I can't believe I totally forgot to blog this recipe! I made this about a month ago when I was inundated with baseball, house guests and travel.



So, there's this woman and she swears by these beans. I've referred to her as "E" before, and she's my inspiration for trying new beans. I could refer to her as the bean lady since she's the one who turned me on to these heirloom beans. If you are a lover of beans, they will change your life.

For this recipe I used a variety of heirloom beans called scarlet runner beans. They are enormous, beautiful, meaty beans that definitely have what it takes to be their own main dish. And, that's just what I did. I wanted to experience these beans thoroughly since it was the first time I had used them in cooking. So, here's a simple but delicious bean dish. This meal is both South Beach Diet friendly and gluten free.

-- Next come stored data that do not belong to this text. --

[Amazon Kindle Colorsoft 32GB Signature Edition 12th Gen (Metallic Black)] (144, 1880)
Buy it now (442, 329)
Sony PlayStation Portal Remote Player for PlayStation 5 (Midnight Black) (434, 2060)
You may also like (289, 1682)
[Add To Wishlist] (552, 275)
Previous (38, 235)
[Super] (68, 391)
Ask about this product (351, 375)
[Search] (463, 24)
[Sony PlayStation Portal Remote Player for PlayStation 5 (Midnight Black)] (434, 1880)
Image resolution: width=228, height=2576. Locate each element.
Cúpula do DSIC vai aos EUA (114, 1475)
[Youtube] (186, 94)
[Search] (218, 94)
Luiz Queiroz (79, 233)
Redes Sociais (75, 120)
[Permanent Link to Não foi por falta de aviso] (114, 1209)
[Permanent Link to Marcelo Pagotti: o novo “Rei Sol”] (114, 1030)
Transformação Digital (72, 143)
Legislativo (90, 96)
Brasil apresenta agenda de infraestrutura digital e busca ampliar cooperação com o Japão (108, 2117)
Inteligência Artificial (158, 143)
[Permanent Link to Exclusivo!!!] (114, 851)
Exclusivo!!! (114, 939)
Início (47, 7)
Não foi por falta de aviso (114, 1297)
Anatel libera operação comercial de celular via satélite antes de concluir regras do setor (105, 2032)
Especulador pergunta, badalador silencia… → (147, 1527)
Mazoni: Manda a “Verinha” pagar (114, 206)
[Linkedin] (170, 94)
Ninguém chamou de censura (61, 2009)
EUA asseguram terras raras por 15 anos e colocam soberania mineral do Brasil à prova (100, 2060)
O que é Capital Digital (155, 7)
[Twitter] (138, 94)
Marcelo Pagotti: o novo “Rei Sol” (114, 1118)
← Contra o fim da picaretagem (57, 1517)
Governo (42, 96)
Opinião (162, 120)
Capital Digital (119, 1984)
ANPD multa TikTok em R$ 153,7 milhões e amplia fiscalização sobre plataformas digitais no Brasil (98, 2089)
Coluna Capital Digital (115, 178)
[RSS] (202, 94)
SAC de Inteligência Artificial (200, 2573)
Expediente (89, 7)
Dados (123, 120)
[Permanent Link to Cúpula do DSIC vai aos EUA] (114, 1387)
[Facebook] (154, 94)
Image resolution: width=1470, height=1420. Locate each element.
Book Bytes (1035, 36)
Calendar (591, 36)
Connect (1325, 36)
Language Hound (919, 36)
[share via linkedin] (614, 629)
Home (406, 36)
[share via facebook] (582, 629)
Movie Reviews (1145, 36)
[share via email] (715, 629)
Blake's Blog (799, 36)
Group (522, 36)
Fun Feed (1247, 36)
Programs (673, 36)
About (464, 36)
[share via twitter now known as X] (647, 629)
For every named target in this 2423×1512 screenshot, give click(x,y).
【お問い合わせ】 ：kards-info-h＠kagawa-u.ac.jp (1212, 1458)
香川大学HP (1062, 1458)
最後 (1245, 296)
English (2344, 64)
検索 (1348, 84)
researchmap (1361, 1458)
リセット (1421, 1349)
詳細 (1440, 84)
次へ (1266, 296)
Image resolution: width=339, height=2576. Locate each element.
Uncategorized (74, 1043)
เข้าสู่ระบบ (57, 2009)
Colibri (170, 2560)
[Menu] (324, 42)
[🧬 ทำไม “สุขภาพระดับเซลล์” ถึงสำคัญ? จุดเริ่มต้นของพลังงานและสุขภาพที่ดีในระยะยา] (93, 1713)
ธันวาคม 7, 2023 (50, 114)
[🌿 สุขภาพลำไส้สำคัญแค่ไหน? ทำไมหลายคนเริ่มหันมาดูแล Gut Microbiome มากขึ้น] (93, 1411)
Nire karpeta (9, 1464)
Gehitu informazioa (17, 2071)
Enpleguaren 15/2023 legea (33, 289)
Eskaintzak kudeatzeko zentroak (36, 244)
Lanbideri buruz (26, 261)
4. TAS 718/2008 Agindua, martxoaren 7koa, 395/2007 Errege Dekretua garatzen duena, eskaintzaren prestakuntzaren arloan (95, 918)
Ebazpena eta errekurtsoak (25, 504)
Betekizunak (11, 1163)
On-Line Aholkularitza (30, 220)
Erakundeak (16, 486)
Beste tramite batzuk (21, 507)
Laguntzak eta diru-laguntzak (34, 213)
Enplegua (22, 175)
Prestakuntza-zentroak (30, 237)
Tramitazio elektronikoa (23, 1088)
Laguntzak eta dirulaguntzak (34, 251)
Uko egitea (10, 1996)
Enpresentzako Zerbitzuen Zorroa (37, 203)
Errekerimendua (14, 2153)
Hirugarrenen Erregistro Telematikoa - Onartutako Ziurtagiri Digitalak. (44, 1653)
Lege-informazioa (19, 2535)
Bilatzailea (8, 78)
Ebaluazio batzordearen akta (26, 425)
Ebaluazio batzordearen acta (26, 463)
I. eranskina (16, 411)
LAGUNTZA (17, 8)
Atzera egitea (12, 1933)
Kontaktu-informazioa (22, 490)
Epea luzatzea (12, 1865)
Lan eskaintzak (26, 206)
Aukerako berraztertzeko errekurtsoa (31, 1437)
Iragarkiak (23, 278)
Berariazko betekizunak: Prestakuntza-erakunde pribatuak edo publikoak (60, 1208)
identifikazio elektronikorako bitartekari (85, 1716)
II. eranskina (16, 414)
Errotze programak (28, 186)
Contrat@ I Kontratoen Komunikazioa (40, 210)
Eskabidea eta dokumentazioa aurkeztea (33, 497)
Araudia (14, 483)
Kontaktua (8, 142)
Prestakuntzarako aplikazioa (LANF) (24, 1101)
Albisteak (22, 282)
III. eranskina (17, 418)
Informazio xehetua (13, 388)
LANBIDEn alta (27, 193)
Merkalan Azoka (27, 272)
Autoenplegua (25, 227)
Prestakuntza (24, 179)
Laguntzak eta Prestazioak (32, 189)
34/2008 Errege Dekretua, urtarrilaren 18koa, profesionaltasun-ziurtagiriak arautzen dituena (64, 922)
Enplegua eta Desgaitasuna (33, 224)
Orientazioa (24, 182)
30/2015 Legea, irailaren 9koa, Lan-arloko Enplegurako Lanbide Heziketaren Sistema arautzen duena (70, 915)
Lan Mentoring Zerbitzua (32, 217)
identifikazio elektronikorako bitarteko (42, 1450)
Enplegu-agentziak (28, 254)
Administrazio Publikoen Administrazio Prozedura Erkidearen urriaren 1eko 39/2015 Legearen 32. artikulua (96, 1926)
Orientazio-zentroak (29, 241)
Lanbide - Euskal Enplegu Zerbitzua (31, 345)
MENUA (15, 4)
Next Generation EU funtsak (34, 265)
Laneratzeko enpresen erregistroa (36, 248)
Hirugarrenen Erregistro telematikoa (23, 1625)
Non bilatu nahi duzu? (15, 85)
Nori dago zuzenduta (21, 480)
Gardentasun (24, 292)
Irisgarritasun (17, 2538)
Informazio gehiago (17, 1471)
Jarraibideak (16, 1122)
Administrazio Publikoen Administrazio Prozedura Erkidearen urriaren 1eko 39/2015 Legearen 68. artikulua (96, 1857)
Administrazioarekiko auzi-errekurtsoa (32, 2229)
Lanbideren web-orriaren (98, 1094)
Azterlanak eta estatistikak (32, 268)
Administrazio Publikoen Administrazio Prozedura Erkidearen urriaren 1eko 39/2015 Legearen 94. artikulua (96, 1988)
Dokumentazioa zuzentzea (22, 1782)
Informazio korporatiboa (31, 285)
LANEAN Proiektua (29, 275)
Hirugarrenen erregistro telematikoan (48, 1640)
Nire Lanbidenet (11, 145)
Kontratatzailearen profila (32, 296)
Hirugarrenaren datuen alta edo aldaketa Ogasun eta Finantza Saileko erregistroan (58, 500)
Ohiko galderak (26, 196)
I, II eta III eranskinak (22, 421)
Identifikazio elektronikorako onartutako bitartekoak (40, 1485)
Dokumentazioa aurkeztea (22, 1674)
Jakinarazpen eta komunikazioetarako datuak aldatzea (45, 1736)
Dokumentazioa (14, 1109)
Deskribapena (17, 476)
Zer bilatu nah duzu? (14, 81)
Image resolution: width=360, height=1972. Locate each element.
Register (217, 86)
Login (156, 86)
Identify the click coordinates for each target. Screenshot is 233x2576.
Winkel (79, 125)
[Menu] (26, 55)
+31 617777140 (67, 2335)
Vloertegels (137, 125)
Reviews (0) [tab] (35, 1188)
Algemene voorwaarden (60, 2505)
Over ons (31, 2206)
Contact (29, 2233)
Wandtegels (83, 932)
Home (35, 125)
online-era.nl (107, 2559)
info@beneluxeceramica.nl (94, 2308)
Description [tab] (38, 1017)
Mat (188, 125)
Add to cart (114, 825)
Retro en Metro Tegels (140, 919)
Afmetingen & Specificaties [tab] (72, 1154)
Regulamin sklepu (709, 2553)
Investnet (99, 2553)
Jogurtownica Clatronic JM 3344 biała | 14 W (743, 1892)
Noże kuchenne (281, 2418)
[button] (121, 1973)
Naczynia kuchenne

First things first when it comes to beans. I used dried beans that I purchased from Rancho Gordo beans in Napa, CA. Well, I didn't physically purchase them, a friend of mine was kind enough to hand deliver my order from Napa. Yes, I'm blessed, I know. Anyhow, back to the beans. When you use dried beans it's important to practice good bean preparation. First sort through your beans and pick out any bad beans or pebbles you might find. Second, rinse your beans thoroughly. Third, soak your beans in a bowl of water, making sure your beans are covered by about an inch of water at all times. Soak your beans for about 6 hours. I normally will start soaking in the morning and continue until mid-afternoon.


This is what the beans will look like once they are soaked. Notice the SIZE of these beans in comparison to my hand. Yea. This is no wimpy bean, I tell you.

For this recipe you will need:
One pound of dried scarlet runner beans
2T olive oil
1 large carrot, chopped
2 stalks celery, chopped
1 onion chopped
2c shitake mushrooms, sliced
4-6 slices of bacon, cut up (turkey or regular, I used regular)
goat cheese to garnish (optional)


Now that your beans are soaked you can move forward. First of all, don't drain the beans from the water they've been soaking in, you'll use that later.
OK, now that we have that covered, you'll want to take out a large, heavy bottom pot. I used my Le Creuset french oven. In your pot, heat the olive oil and then add your mirepoix (carrots, celery, onion) and cook for about five minutes or until the onions become translucent.



At this point you can add your beans (and the water they have been soaking in) to the pot, making sure the beans are still covered in about an inch of water. Bring to a boil for about five minutes and then reduce the heat to a simmer. And, when I say simmer here, it's barely a simmer. You'll want the heat to be as low as you can possibly get it and still have the occasional bubble.


Once you are 'barely bubbling' your beans, lightly salt them, cover your pot and let them cook. Return to check on the beans about every 20-30 minutes. Once the beans start to smell like, well, beans, then start checking them for doneness.

The beans will look like this when they are done. The pot liquor will have darkened and thickened. Be careful not to over salt the beans, it takes a while for the beans to absorb the salt.



Now, heat a separate saute pan coated with cooking spray. Add your bacon to the pan and cook.



Just before the bacon is done, add the shitake mushrooms and saute.



Once you the bacon and mushrooms are finished cooking you can slide them right into your french oven, or whatever pot you are cooking your beans in.




Give the pot a good stir and let cook together for a few minutes. Then you're done! Ladle a hearty portion into your bowl and top with a dollop of goat cheese. This will give the beans liquor a nice creaminess to it.